◆ **Aim of the exercise**:
Excerpt from the entries below: please repeat exactly the lines from the one containing "Instruction: Open the PDF tool in sidebar" through the last one, both ends included, with no pictures.

Stored items
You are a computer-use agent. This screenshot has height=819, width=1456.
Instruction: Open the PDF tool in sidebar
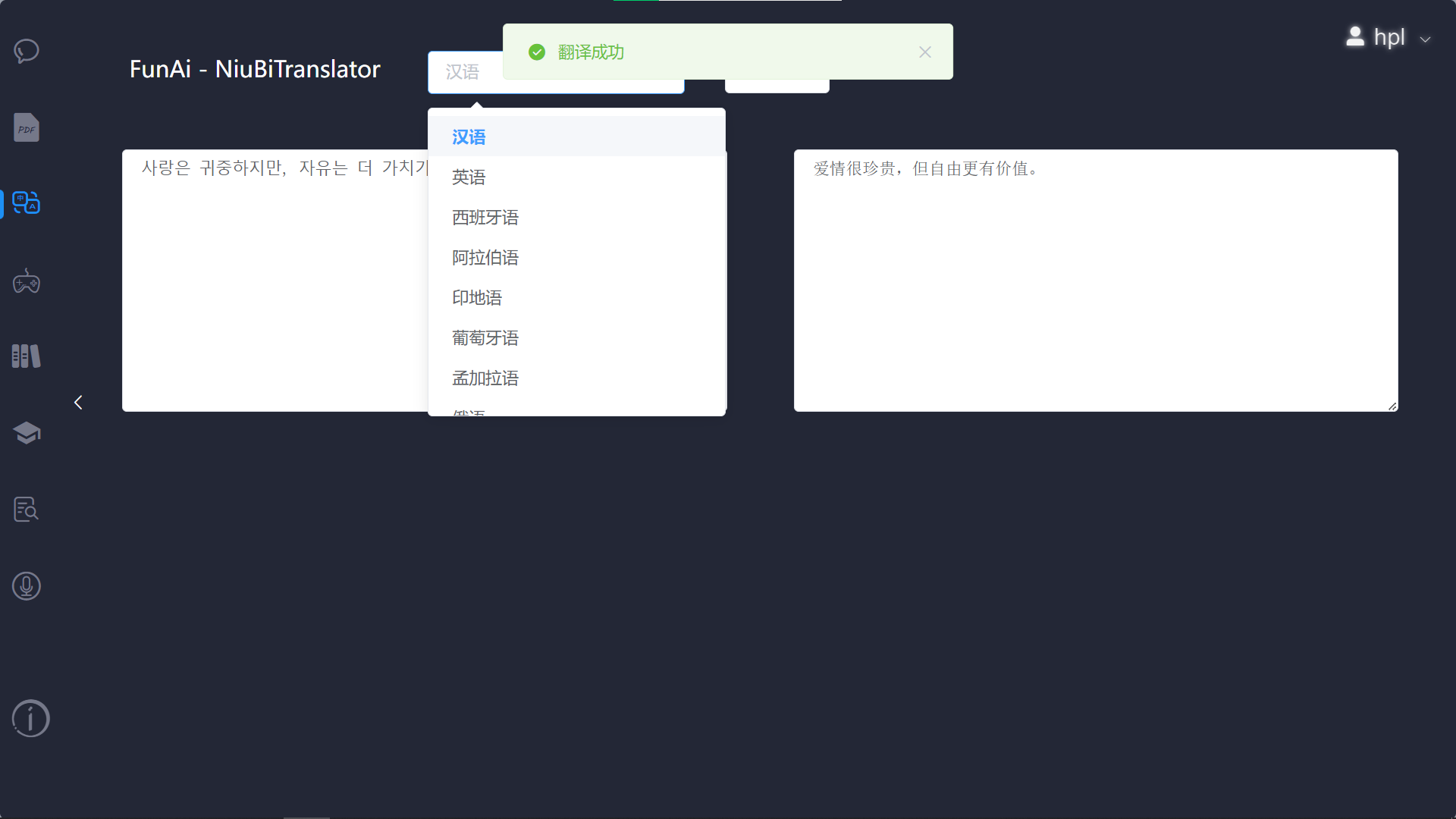(27, 127)
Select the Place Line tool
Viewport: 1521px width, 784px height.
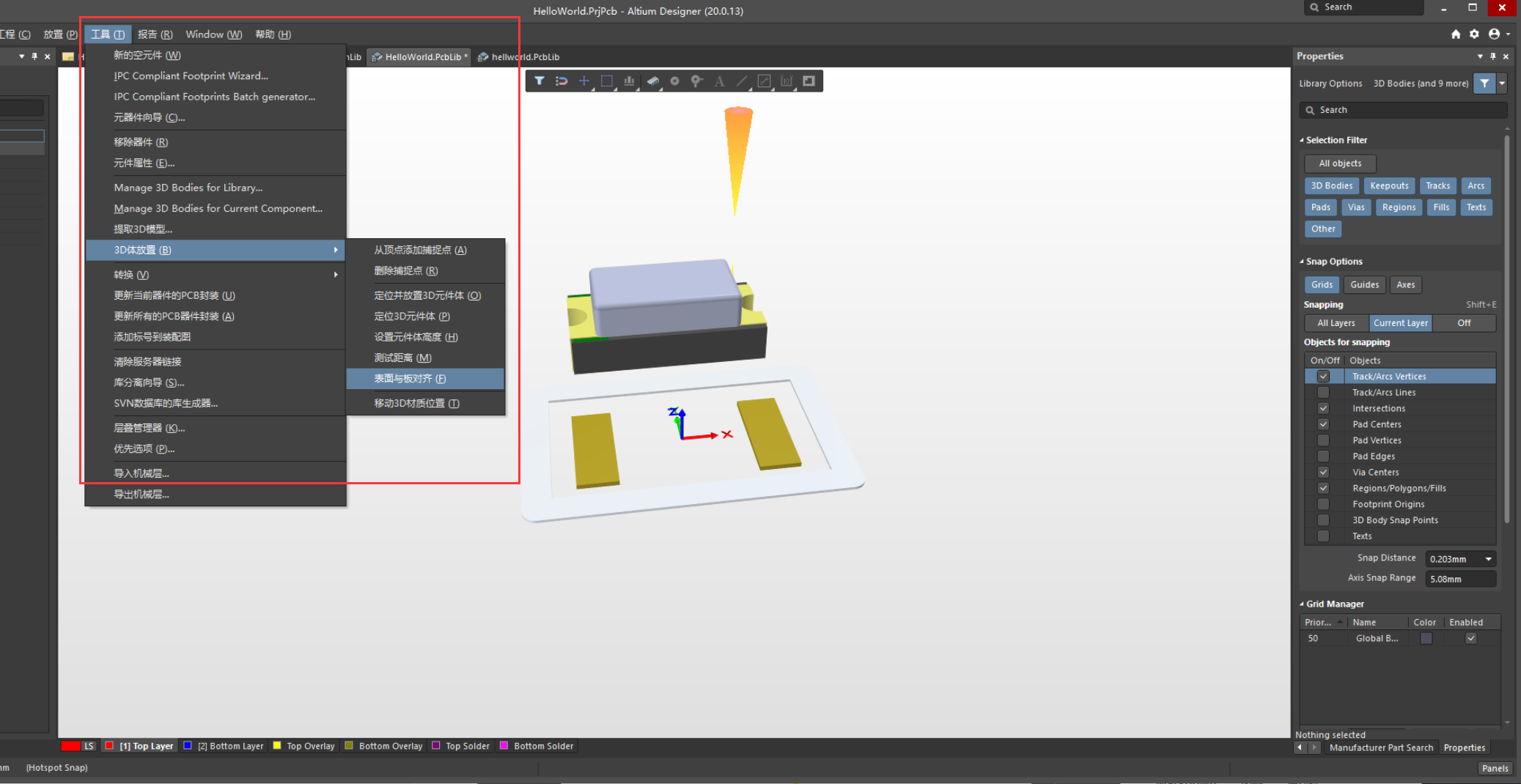coord(741,81)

◆ **Exercise response**:
Instruction: Open the PDF tool in sidebar
(27, 127)
Select the Place Line tool
Viewport: 1521px width, 784px height.
coord(741,81)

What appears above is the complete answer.